### [Your instructions]
Transcribe verbatim the span of lines that opens with the line containing "Viewport: 1175px width, 959px height." and closes with the last line of the data below.

Records drawn from a dataset
---
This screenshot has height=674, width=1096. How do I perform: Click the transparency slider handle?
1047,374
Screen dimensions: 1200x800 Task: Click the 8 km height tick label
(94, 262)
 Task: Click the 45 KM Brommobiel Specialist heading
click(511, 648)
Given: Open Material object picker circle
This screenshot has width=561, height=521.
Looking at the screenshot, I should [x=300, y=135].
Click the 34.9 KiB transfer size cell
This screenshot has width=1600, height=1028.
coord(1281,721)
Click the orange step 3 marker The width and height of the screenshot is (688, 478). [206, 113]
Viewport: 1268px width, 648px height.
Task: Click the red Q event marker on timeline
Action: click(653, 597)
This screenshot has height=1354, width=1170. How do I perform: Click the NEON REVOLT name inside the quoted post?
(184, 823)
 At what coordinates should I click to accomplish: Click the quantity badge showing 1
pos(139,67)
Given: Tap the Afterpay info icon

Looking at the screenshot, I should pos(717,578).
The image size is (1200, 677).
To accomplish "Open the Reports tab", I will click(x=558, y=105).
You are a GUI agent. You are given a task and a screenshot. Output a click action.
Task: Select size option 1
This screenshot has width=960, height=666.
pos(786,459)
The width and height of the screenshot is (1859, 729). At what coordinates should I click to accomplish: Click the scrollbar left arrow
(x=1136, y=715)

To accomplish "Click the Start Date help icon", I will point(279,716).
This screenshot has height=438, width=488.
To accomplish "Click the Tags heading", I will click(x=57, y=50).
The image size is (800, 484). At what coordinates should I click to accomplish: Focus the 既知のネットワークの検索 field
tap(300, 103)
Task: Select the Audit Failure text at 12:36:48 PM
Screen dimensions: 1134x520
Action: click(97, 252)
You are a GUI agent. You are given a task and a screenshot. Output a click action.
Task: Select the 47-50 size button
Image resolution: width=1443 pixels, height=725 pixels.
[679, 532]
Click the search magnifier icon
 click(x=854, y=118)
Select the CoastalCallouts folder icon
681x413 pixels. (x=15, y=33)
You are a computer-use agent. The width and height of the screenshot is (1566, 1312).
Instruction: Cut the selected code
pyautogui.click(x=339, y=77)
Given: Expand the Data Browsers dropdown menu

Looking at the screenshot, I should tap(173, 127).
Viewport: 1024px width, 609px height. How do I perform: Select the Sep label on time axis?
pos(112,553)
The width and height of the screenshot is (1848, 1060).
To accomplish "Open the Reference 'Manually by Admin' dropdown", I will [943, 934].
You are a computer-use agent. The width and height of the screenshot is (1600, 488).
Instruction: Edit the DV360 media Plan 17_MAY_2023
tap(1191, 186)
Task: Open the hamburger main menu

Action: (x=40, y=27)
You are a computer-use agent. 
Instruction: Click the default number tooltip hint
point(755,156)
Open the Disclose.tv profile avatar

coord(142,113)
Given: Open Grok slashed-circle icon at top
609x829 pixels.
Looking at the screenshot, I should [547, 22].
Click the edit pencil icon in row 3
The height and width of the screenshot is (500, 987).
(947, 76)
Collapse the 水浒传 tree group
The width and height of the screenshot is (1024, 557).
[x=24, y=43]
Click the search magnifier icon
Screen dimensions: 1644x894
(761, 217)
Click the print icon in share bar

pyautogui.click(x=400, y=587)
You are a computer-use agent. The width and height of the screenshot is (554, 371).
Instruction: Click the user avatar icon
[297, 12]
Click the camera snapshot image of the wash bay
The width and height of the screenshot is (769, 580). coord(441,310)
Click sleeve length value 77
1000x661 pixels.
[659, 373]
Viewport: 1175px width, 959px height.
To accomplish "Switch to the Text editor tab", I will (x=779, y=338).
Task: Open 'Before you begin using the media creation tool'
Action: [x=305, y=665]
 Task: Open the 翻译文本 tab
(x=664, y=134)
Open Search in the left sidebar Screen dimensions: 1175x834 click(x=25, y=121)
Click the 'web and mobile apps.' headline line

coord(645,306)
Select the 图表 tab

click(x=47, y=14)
---
### [Problem solution]
Viewport: 1175px width, 959px height.
To accomplish "Switch to the Text editor tab", I will (x=779, y=338).
Task: Open 'Before you begin using the media creation tool'
Action: [x=305, y=665]
 Task: Open the 翻译文本 tab
(x=664, y=134)
Open Search in the left sidebar Screen dimensions: 1175x834 click(x=25, y=121)
Click the 'web and mobile apps.' headline line

coord(645,306)
Select the 图表 tab

click(x=47, y=14)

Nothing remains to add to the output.